**Document excerpt:**
────────────────
Denton massage therapist takes unique approach to new office
Sunlight peeks through colorful curtains and a tall, dim manilla lamp lights the back room in the Soma Massage Therapy office while a soundtrack of waterfalls and calming noises sets the mood.
Amber Briggle glides and twists around the table where client Clay Rozell is laying face down, stopping for almost a minute at a time, moving just her hands and arms.
While Briggle has been a massage therapist for 10 years, this is one of the first massages she’s given in the mint-green room. On Nov. 15, she set up shop in a portion of an office building on Malone Street to accommodate the business she’s built up in Denton over the past four years from her home.
“It got to the point where ... there were constantly people coming into my home,” she said. “People that I didn’t even know who were just finding me on Google, and it got to the point where my house felt more like a business and less like a home.”
────────────────
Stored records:

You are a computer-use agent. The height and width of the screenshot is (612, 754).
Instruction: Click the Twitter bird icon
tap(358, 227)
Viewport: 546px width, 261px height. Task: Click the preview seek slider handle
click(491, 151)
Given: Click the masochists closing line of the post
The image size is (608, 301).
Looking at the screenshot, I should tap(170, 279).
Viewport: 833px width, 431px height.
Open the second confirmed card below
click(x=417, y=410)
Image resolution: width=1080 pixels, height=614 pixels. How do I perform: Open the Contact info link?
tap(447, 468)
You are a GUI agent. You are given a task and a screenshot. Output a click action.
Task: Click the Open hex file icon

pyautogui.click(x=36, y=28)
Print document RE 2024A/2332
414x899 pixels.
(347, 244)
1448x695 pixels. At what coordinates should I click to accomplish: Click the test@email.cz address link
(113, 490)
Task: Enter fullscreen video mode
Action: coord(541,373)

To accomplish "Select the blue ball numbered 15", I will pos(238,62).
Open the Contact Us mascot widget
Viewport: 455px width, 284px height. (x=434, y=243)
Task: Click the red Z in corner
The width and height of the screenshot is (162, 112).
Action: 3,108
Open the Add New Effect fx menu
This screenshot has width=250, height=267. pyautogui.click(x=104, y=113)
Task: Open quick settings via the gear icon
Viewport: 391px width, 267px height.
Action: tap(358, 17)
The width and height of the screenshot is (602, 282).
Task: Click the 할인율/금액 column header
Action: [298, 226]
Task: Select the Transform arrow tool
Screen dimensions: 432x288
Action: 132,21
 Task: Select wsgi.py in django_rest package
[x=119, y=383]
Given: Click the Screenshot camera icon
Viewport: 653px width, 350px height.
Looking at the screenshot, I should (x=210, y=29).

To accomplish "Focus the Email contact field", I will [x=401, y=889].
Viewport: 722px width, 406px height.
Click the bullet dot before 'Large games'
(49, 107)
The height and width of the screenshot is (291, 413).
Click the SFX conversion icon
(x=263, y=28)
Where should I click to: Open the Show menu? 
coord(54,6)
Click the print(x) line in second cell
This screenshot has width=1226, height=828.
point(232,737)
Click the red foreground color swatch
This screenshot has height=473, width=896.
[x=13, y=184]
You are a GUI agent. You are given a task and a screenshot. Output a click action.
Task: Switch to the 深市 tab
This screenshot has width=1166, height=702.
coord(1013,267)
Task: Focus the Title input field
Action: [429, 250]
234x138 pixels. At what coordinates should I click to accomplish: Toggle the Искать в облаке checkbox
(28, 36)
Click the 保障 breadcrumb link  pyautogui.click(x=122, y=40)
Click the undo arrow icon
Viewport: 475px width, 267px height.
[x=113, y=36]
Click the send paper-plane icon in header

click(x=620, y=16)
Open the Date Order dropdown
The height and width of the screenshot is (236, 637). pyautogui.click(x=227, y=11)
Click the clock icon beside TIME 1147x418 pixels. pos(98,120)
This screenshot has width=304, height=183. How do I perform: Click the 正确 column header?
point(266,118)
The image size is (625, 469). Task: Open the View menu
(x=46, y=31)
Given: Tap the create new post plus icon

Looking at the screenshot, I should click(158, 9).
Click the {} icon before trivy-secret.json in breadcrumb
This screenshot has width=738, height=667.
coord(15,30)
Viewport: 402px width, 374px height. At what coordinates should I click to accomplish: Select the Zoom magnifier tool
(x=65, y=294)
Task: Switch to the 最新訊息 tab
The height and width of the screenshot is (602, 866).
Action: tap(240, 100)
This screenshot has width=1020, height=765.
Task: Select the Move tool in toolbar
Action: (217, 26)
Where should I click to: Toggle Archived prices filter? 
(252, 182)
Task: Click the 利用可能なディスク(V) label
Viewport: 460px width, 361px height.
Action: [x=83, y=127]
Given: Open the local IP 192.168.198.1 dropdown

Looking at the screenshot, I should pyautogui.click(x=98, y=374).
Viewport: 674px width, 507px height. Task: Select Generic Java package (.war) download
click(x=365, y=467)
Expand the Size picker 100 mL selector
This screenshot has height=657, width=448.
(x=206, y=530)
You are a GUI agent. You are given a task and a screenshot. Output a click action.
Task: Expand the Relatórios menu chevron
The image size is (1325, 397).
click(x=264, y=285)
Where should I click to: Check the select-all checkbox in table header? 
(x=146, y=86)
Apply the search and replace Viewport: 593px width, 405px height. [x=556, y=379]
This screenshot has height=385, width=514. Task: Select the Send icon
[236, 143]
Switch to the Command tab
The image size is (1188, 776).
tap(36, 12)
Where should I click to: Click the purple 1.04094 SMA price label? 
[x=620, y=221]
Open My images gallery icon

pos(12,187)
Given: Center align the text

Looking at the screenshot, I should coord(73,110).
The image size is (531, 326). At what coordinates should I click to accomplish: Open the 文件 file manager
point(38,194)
────────────────
**Complete the following:**
**1)** List the details that the opening sentence of the Denton massage therapist article uses to describe the light and sound in the back room.
**2)** In the Denton massage therapist article, change "mint-green" to "pale blue" and give the passage again, starting at "Amber Briggle glides" and ending at "from her home.".
**3)** Take the article about the Denton massage therapist further, picking up after its final sentence.

**Answers for the tasks:**
**1)**
- Sunlight peeking through colorful curtains
- A tall, dim manilla lamp
- A soundtrack of waterfalls and calming noises

**2)**
Amber Briggle glides and twists around the table where client Clay Rozell is laying face down, stopping for almost a minute at a time, moving just her hands and arms.
While Briggle has been a massage therapist for 10 years, this is one of the first massages she’s given in the pale blue room. On Nov. 15, she set up shop in a portion of an office building on Malone Street to accommodate the business she’s built up in Denton over the past four years from her home.

**3)**
She had transformed the master suite in her home into a work space for a few clients after her husband took a teaching job at the University of North Texas four years ago. She never thought she’d be a small business owner, but as more clients came in, she hired an independent contractor for help, and the growth was undeniable, she said.
She began scouting for office space about a year ago, before Soma completely outgrew her home, and was able to find the Malone Street space where a therapy clinic once operated.
The space seemed clinical and slightly outdated, and renovations would be expensive. In mid-October, she launched a fundraising page on Indie Go Go, where clients and community members donated $3,800 to help her add new carpet, to repaint and get new furniture.
“I’m so touched, even the people who gave five dollars,” she said. “It’s like, you believe in me. You’re helping me manifest this dream that I have, and it just meant so much to me that people chipped in.”
She now has office furniture, a second massage table and artwork throughout the space, which includes two massage rooms, a waiting area and an office. The waiting room features her favorite purchase, a round fountain with floating chimes, on top of a mini fridge full of water bottles.
Clients say Briggle’s message goes beyond the massage. She’s a bit of an unconventional massage therapist, her clients say, spanning hour-long appointments up to 80 minutes and not accepting tips.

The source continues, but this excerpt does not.